Europe’s effort to snuff out the internal combustion engine a little more than a dozen years from now just took a key step forward.
Members of Parliament voted Wednesday in favour of mandating that carmakers eliminate emissions from the cars they sell from 2035 onward. They rejected an attempt by some right-leaning lawmakers to let up on the industry even just a little bit, voting down an amendment that would have set a 90 per cent fleetwide CO2 average reduction instead.
The 19th-century invention by men named Maybach and Daimler isn’t dead yet. The Parliament has only voted on its position for negotiations with national governments. And member states haven’t decided yet whether they will back the 2035 date or not, but will do so by the end of the month.
After that, it’ll be time for negotiations between representatives of the Parliament and the Council of the European Union, which will start around September or October at the earliest. This will take several months.
While the 2035 plan has been well-telegraphed (the EU unveiled it 11 months ago) and the decision still needs more finalising, the European consumer organization BEUC isn’t exaggerating when it calls this vote historic and says this would have been unthinkable years ago.
“We have set a clear direction of travel for the industry,” Pascal Canfin, chair of the the European Parliament’s environment committee, said after the vote. Phasing out combustion engines any faster, as some political groups including the Greens have proposed, would make it “impossible to manage the social and industrial consequences associated with the transition of Europe’s leading industry in terms of employment.”
So what does this mean for automakers and their suppliers?
Several of the industry’s lobby groups remain wary. The European Automobile Manufacturers’ Association wants a review of post-2030 targets. Germany’s VDA similarly says it’s too early to set a zero-emission objective. The director of France’s PFA warns Europe is making a radical move and not properly protecting its industry.
On the other hand, manufacturers including Volkswagen, Stellantis and Mercedes-Benz have already spent the last several years accelerating their transition to battery-electric vehicles and ratcheting up their investments by tens of billions of euros. Even Toyota, which remains circumspect about how quickly consumers will be ready to make the jump, has said it’ll be ready to sell only zero-emission cars by 2035.
Where it gets trickier will be less-well-off carmakers like Renault, and suppliers whose fortunes remain too closely tied to combustion. The French manufacturer reeling from having to write-off operations in Russia, its second-largest market, is exploring drastic moves including a partial sale of its stake in Nissan and carve-outs of its EV and combustion-engine businesses. A wave of consolidation is taking place among parts makers, surely with more to come.
Other companies for which Wednesday’s vote was a big setback are high-end manufacturers such as Ferrari and Aston Martin. A measure poised to take effect from 2030 onward would end emissions-target exemptions for carmakers that produce fewer than 10,000 vehicles a year.

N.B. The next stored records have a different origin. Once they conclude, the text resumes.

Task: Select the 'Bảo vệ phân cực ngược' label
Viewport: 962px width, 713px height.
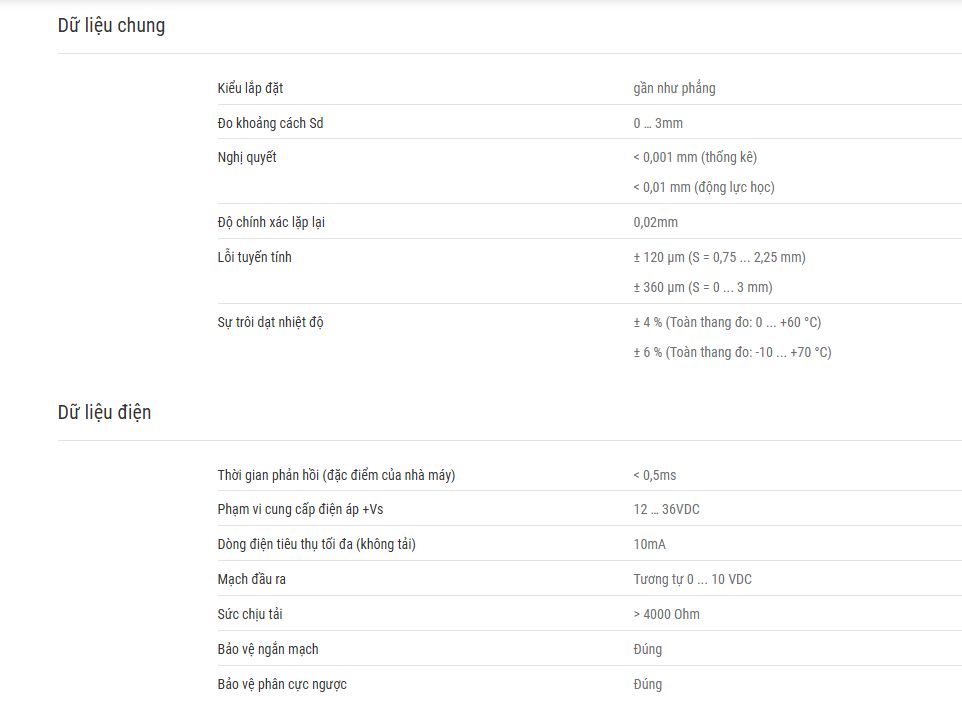Action: pos(282,685)
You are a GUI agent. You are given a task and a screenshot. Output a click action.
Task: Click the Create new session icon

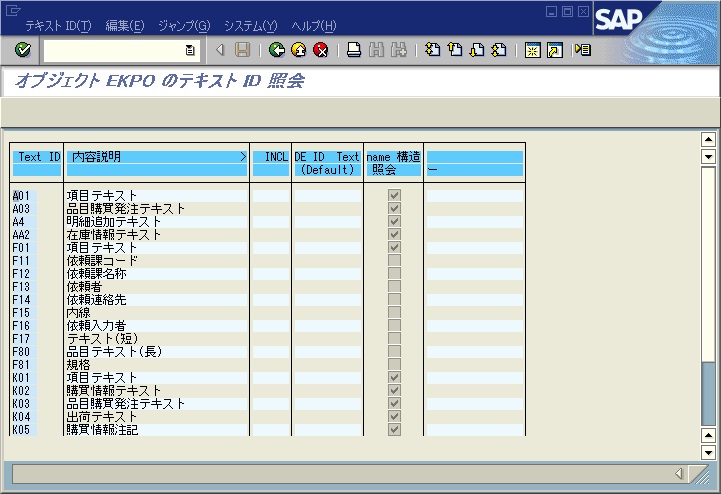533,49
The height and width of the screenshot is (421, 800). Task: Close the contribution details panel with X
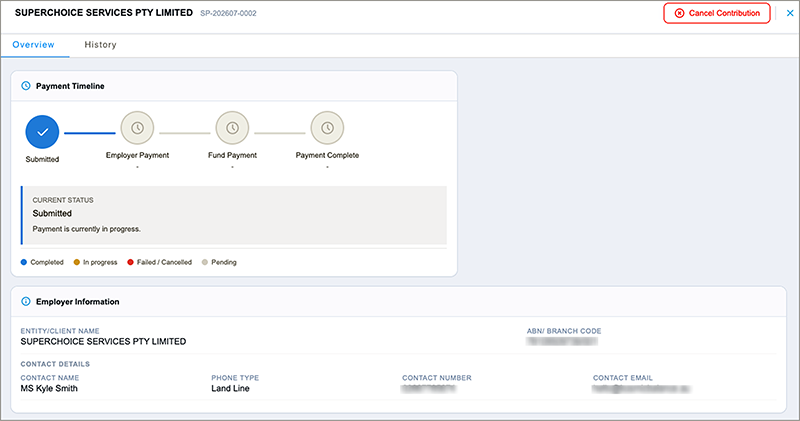[790, 13]
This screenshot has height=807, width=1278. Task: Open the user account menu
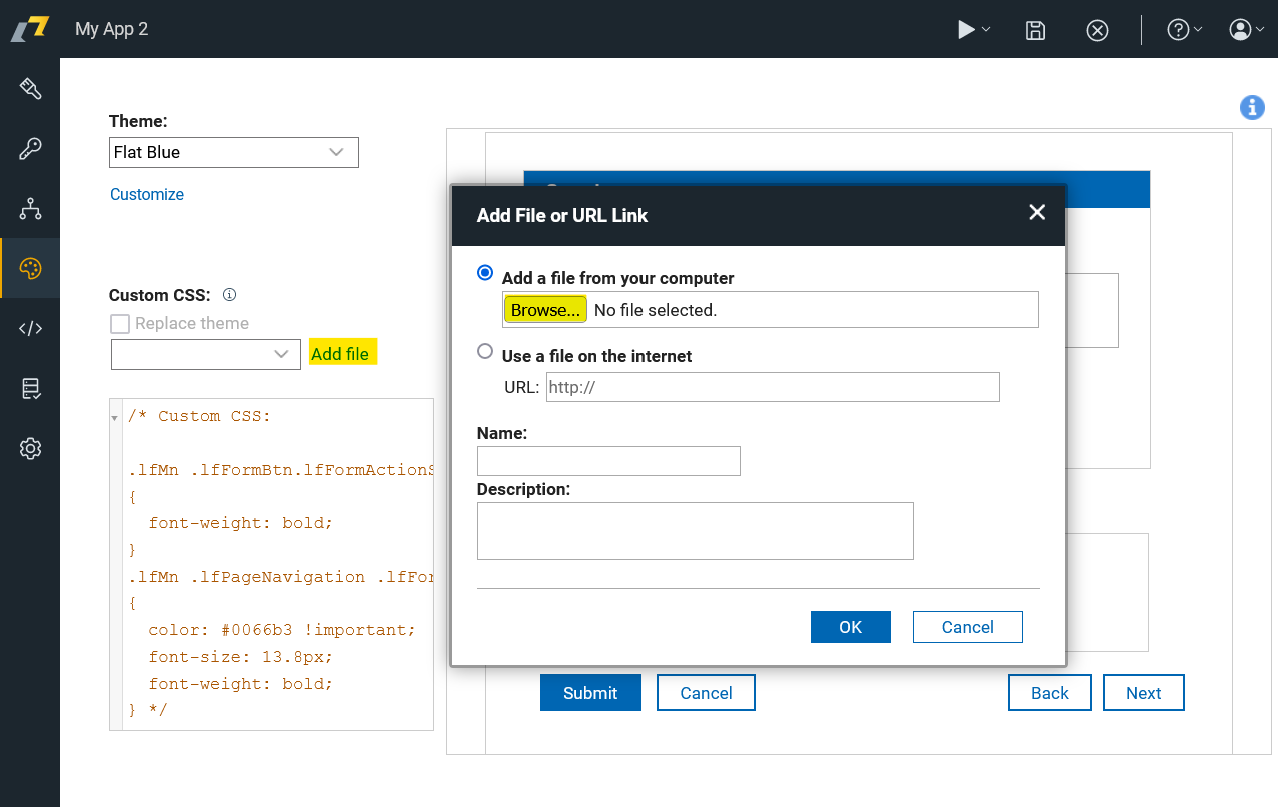click(x=1246, y=30)
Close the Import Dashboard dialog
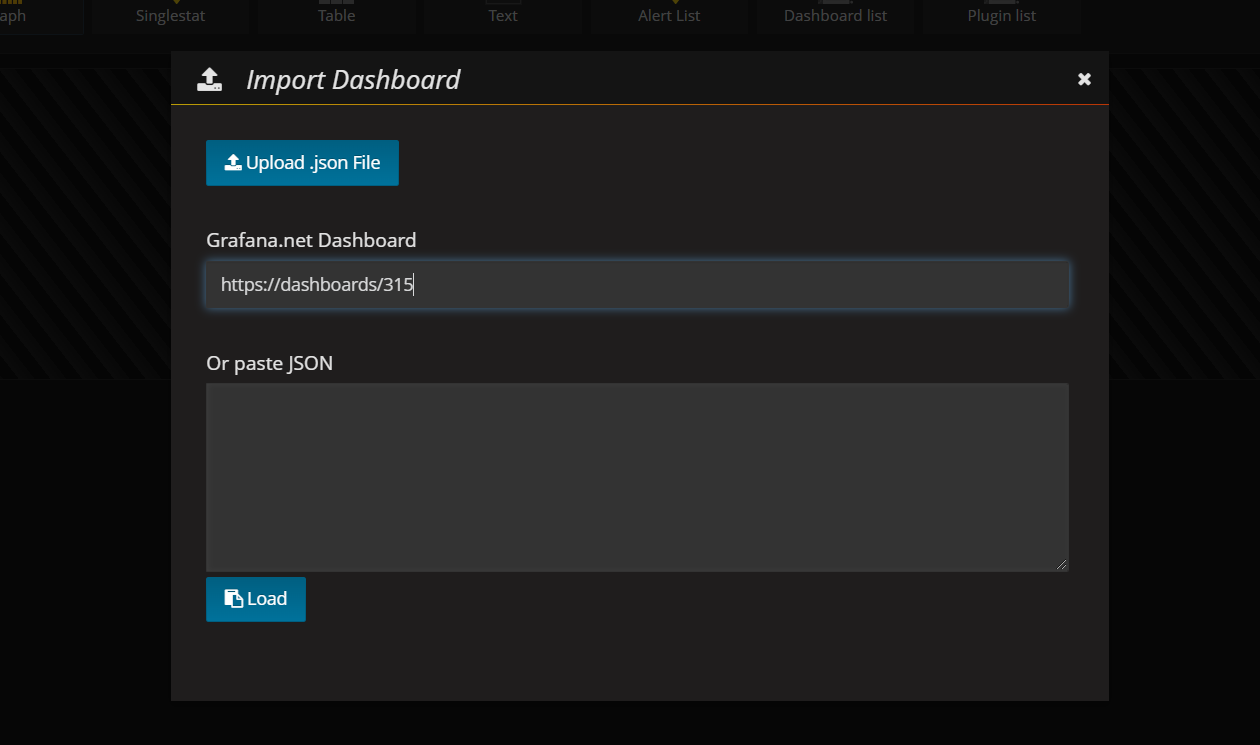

Italy wasted little time after the EU formalized its 2035 proposal last year to put the word out that it wants ways for the likes of Lamborghini to get around restrictions.
Ferrari investors are eager to get a look at the electrification plan chief executive officer Benedetto Vigna has been crafting since he took over in September. The maker of 1,000-horsepower supercars is staging a highly anticipated investor day next week, and faces a daunting task of making up for its late start. Ferrari’s first fully electric vehicle isn’t slated to arrive until 2025.
“We would expect OEMs that have exhibited a more cautious stance on EV adoption to revisit their plans and consider an acceleration of their electrification strategies,” Bernstein analyst Daniel Roeska wrote Thursday in a note.